WORK TO BE COMPLETED: Look through the listing below and give the number of lines in which "agent" occurs, nothing more.

ENTRIES SUPPLIED:
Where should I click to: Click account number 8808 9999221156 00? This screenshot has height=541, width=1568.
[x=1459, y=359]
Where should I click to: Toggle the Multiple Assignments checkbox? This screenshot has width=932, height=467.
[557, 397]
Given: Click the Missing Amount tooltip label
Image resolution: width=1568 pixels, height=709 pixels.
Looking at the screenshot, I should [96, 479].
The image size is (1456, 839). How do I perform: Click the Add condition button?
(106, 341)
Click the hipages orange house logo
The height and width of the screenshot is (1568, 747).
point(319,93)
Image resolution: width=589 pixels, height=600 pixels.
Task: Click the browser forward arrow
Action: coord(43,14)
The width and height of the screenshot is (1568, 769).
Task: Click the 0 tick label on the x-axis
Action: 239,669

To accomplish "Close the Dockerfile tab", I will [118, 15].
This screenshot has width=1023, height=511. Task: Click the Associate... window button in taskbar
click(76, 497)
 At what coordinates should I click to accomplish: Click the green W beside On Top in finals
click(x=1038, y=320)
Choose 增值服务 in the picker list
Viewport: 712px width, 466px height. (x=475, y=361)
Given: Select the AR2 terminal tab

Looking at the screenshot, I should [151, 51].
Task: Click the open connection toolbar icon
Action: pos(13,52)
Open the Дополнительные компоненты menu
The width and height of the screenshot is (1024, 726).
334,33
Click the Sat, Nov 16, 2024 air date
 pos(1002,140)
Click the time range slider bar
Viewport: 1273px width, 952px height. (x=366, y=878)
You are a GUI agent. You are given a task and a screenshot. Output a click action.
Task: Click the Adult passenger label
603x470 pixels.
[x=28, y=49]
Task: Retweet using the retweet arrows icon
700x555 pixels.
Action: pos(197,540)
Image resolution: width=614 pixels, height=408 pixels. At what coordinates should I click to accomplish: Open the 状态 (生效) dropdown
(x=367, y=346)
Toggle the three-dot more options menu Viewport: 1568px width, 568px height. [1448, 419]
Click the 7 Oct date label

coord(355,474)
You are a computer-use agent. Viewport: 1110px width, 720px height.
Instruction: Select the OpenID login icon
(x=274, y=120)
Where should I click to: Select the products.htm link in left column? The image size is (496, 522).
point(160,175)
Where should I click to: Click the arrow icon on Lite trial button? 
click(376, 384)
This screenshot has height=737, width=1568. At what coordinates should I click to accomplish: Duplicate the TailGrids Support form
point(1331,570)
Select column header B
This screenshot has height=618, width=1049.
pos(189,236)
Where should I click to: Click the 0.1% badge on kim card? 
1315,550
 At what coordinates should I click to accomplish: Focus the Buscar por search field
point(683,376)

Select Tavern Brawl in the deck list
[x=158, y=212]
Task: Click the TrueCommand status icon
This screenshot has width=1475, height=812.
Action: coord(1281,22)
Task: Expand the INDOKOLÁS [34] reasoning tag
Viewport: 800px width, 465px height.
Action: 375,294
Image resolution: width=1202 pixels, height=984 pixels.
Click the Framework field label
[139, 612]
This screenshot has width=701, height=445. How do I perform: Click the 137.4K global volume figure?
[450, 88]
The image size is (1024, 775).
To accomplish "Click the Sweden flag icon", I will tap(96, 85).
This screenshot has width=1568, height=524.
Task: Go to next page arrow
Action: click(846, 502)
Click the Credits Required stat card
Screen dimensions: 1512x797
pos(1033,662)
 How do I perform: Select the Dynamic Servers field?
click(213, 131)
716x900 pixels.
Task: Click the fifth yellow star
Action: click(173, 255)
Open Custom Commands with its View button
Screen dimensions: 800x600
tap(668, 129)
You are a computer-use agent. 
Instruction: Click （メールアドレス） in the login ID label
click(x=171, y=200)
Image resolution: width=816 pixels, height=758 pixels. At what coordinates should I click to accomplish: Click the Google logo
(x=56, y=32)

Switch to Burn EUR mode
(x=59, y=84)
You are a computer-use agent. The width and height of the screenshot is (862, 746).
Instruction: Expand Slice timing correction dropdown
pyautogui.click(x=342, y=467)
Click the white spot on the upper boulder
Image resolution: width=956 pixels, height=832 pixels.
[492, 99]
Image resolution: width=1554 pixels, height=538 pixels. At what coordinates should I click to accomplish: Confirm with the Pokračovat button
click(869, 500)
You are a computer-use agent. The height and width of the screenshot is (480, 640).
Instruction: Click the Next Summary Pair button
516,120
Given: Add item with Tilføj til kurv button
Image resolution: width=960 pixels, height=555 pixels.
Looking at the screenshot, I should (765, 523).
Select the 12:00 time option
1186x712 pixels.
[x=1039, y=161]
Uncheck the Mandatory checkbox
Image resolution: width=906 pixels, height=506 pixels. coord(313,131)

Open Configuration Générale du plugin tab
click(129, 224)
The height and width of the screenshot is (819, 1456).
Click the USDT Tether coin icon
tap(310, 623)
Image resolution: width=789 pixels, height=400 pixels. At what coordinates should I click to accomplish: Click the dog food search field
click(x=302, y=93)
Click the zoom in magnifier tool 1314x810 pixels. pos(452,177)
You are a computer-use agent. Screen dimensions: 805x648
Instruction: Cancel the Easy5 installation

ANSWER SPACE: 6